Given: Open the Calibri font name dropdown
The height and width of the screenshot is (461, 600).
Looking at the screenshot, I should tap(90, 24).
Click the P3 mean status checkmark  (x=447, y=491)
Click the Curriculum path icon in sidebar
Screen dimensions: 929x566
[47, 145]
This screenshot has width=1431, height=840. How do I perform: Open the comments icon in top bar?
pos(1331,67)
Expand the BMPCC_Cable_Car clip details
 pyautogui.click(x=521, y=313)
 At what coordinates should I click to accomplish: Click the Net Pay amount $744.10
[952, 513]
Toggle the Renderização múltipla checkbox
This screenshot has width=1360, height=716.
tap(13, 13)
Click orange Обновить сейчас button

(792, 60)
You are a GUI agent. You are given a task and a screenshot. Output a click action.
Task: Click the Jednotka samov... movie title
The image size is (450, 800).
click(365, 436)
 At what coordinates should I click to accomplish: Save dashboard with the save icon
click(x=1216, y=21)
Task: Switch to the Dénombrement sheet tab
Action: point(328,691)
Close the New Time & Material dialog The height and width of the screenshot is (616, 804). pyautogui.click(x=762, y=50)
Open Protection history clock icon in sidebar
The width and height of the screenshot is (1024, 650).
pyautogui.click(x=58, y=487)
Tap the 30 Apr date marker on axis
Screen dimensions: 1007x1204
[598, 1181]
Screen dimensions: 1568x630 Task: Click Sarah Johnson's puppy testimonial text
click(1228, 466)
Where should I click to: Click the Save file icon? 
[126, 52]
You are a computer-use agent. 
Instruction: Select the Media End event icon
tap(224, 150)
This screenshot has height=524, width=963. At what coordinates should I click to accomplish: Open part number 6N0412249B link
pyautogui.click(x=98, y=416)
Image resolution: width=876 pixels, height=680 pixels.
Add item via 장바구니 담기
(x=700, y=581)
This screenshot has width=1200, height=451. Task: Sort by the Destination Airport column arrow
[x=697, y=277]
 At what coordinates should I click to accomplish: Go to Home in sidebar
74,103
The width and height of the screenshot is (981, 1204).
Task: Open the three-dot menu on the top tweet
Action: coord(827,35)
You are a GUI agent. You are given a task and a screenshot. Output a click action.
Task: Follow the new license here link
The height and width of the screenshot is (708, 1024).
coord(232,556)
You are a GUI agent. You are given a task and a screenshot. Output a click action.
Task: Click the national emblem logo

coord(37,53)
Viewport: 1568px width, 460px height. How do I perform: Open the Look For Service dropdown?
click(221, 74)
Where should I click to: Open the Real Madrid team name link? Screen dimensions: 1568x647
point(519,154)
☆ ☆ ☆ ☆ ☆ ☆ ☆
▸ **Work instructions**
Output these lines as a numbered list, leaving out the blank lines. Include all of the material.

▸ **Result for this exercise**
1. Given: Open the Calibri font name dropdown
2. The height and width of the screenshot is (461, 600).
3. Looking at the screenshot, I should tap(90, 24).
4. Click the P3 mean status checkmark  (x=447, y=491)
5. Click the Curriculum path icon in sidebar
6. Screen dimensions: 929x566
7. [47, 145]
8. This screenshot has width=1431, height=840. How do I perform: Open the comments icon in top bar?
9. pos(1331,67)
10. Expand the BMPCC_Cable_Car clip details
11.  pyautogui.click(x=521, y=313)
12.  At what coordinates should I click to accomplish: Click the Net Pay amount $744.10
13. [952, 513]
14. Toggle the Renderização múltipla checkbox
15. This screenshot has width=1360, height=716.
16. tap(13, 13)
17. Click orange Обновить сейчас button
18. (792, 60)
19. You are a GUI agent. You are given a task and a screenshot. Output a click action.
20. Task: Click the Jednotka samov... movie title
21. The image size is (450, 800).
22. click(365, 436)
23.  At what coordinates should I click to accomplish: Save dashboard with the save icon
24. click(x=1216, y=21)
25. Task: Switch to the Dénombrement sheet tab
26. Action: point(328,691)
27. Close the New Time & Material dialog The height and width of the screenshot is (616, 804). pyautogui.click(x=762, y=50)
28. Open Protection history clock icon in sidebar
29. The width and height of the screenshot is (1024, 650).
30. pyautogui.click(x=58, y=487)
31. Tap the 30 Apr date marker on axis
32. Screen dimensions: 1007x1204
33. [598, 1181]
34. Screen dimensions: 1568x630 Task: Click Sarah Johnson's puppy testimonial text
35. click(1228, 466)
36. Where should I click to: Click the Save file icon? 
37. [126, 52]
38. You are a computer-use agent. 
39. Instruction: Select the Media End event icon
40. tap(224, 150)
41. This screenshot has height=524, width=963. At what coordinates should I click to accomplish: Open part number 6N0412249B link
42. pyautogui.click(x=98, y=416)
43. Image resolution: width=876 pixels, height=680 pixels.
44. Add item via 장바구니 담기
45. (x=700, y=581)
46. This screenshot has width=1200, height=451. Task: Sort by the Destination Airport column arrow
47. [x=697, y=277]
48.  At what coordinates should I click to accomplish: Go to Home in sidebar
49. 74,103
50. The width and height of the screenshot is (981, 1204).
51. Task: Open the three-dot menu on the top tweet
52. Action: coord(827,35)
53. You are a GUI agent. You are given a task and a screenshot. Output a click action.
54. Task: Follow the new license here link
55. The height and width of the screenshot is (708, 1024).
56. coord(232,556)
57. You are a GUI agent. You are given a task and a screenshot. Output a click action.
58. Task: Click the national emblem logo
59. coord(37,53)
60. Viewport: 1568px width, 460px height. How do I perform: Open the Look For Service dropdown?
61. click(221, 74)
62. Where should I click to: Open the Real Madrid team name link? Screen dimensions: 1568x647
63. point(519,154)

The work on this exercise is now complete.